In the end, the corner best serves the hardcore, the junkyard dogs with neither the time nor inclination for pity. It’s for Ronnie Boice, Gary’s girl, who never misses her shot, though her children are running the streets; or Jon-Jon, training twelve-year-olds to sling his bags on Gilmor; or Bunchie, who can make the rent money disappear month after month, knowing that in the end, her brother Scoogie will shell out what’s needed to prevent the eviction; or Dink-Dink, selling burn bags to fiends three times his age and almost hoping that they come back on him, figuring he’ll go to his nine and catch himself a body.

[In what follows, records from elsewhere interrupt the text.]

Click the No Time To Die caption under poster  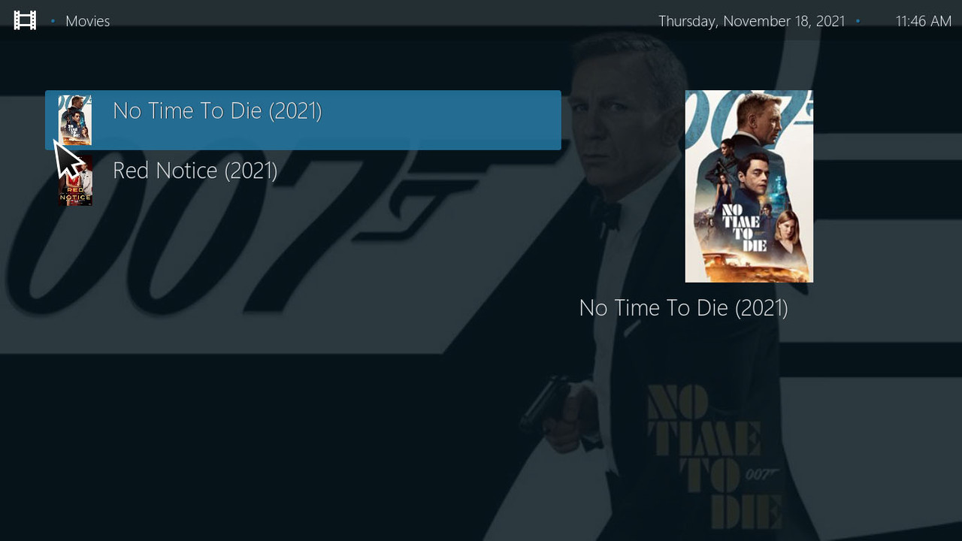click(683, 308)
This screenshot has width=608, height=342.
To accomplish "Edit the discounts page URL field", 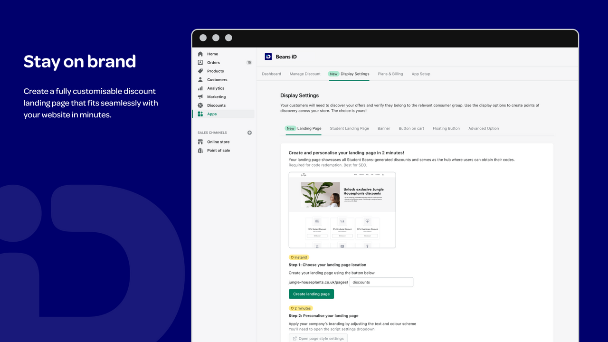I will [381, 282].
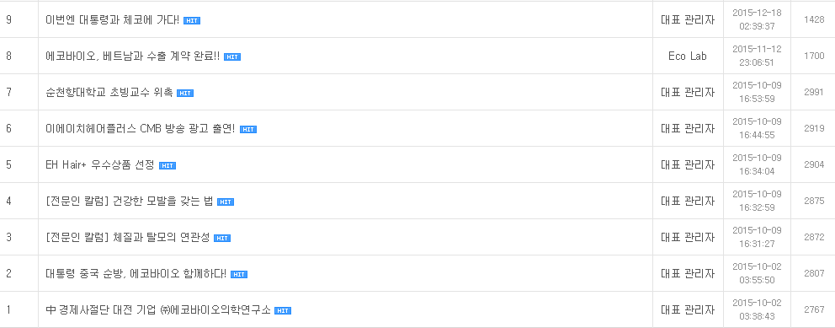Open '대통령 중국 순방, 에코바이오 함께하다!' post

point(136,274)
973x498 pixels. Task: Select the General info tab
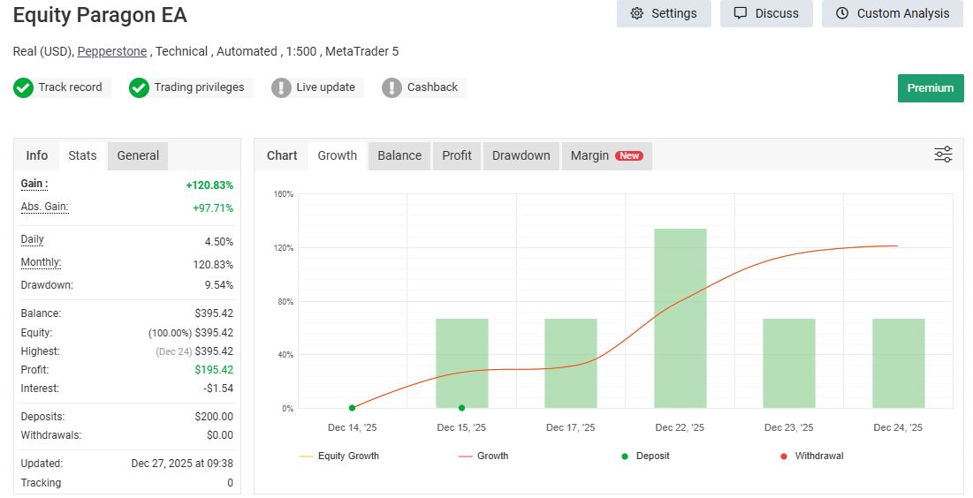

By nature or by nurture, the mindset of the dope-fiend move, once acquired, becomes a lifelong companion. Once in the game, it’s hard for a player to forget the lessons learned and operate in the legitimate world. The dope-fiend move becomes the immediate answer to all problems, the short-term response to life’s long-term struggles. Off the corner and loosed upon the legitimate world, it’s the lie on the housing application, the copied essay on the community college midterm, the petty theft from the register, and ultimately, the justification for returning to the world of the corner. It’s a new way of thinking that can’t be challenged with jobs or educational opportunities or drug treatment, because once you see the world as a dope fiend does, you can’t see it any other way. A few years in the mix and the only voice in your head becomes the collective wail of the corner itself.